We have by no means made a decision. I haven’t even discussed it in depth with anybody. I have a lot people working out the logistics and details, but please do not hesitate to give your input.
Please continue to pray for us. It isn’t an easy task to decide such a drastic approach, especially when we don’t even know what we are treating. However, do we do this now (with any treatment really), or do we wait for the odds of recurrence to come to fruition? I vote for the first option.
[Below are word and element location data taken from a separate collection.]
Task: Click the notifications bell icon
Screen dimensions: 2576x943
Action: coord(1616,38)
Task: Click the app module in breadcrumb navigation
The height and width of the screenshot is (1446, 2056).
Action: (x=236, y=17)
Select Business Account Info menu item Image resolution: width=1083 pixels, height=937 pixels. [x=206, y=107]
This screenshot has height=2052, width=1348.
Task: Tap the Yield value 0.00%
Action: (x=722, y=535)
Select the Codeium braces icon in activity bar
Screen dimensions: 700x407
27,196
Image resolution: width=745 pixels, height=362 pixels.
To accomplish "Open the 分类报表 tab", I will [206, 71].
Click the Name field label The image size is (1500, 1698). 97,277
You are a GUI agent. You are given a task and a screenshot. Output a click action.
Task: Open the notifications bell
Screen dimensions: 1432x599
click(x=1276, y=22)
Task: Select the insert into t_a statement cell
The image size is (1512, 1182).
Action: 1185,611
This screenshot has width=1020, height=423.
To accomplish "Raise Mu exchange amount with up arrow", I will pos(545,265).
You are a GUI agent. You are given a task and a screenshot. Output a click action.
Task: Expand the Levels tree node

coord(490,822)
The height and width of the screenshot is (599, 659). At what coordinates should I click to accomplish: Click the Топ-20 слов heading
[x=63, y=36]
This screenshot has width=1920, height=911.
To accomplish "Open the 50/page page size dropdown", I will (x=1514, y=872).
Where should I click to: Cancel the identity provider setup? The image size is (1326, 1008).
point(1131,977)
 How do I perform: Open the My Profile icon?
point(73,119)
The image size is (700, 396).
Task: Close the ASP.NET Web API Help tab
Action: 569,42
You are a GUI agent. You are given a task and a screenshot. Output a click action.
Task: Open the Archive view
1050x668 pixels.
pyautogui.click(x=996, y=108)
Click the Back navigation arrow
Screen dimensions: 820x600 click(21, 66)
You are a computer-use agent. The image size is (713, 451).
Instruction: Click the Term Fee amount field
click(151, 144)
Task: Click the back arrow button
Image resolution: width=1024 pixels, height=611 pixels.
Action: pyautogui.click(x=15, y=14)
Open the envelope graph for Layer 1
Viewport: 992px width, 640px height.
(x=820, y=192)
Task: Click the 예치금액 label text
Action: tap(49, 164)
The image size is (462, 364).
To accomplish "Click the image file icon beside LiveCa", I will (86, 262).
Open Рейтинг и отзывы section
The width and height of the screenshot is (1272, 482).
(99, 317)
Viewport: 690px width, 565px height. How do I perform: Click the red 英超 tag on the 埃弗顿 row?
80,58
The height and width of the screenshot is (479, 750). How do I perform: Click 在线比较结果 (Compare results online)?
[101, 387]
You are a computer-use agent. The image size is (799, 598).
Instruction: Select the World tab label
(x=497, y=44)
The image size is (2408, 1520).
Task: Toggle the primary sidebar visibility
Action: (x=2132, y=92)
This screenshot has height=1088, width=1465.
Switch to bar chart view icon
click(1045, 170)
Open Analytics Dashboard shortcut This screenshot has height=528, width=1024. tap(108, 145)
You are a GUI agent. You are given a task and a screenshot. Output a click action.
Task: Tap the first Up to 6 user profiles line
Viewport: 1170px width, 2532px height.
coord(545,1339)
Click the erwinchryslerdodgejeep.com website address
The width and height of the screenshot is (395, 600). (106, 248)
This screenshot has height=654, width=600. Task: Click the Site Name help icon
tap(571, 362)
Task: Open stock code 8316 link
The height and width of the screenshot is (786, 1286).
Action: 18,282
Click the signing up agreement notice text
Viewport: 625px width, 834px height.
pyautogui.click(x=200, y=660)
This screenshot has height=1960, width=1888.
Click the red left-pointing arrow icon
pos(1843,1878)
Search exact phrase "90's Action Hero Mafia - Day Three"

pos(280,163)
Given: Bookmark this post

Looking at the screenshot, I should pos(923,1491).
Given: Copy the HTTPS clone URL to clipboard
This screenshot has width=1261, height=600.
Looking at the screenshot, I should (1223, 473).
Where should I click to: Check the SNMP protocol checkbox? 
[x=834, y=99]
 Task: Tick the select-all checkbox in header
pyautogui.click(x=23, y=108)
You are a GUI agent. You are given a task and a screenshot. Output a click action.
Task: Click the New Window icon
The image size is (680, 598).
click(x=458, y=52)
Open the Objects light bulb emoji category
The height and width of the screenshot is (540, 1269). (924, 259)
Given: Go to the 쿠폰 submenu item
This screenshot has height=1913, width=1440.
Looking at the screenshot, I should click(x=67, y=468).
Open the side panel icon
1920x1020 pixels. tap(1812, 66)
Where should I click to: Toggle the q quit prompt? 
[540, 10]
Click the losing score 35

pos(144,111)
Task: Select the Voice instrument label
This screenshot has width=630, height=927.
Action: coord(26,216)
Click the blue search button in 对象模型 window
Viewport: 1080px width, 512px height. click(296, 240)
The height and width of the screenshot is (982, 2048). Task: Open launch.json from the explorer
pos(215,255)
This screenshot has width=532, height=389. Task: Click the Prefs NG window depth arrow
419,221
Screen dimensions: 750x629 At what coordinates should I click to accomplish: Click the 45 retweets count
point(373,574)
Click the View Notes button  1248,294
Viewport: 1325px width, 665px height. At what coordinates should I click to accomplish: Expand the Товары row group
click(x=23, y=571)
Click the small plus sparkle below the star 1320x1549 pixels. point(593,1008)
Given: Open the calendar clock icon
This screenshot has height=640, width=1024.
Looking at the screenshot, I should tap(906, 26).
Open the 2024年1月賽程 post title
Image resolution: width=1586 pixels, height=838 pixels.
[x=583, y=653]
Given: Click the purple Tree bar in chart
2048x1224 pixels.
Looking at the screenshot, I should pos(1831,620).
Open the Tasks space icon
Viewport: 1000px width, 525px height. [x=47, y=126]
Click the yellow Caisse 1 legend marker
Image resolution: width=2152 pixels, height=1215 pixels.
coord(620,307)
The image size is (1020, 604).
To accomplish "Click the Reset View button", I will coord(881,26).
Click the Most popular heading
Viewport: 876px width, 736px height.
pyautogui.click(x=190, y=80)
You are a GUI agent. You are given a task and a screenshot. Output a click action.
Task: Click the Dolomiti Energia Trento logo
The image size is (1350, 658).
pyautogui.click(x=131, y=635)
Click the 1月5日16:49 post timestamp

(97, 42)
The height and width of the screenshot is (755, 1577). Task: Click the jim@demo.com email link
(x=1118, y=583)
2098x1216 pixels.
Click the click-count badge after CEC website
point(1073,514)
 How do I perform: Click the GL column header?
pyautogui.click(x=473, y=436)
Thank you for supporting us, loving us, helping us spread awareness, and most importantly, for carrying us on your shoulders. It is incredible what you all have shown us and each other, and there is not a day that goes by that I do not stop to smile about what God has given me through all of you and yes, through this journey. I’ve learned to forgive easier, love stronger, live more, stress less, and share more. Live with no regrets and please protect each other. Everybody needs somebody sometimes. It is life, and let’s always remember to live it together with each other and not against each other. Through you all, I know what we are all capable of. Please do not forget what I am saying, and please take it to heart how truly amazing and special you are not only to myself, but to all whose lives you have entered. I love you all so very much. Thank you for loving me.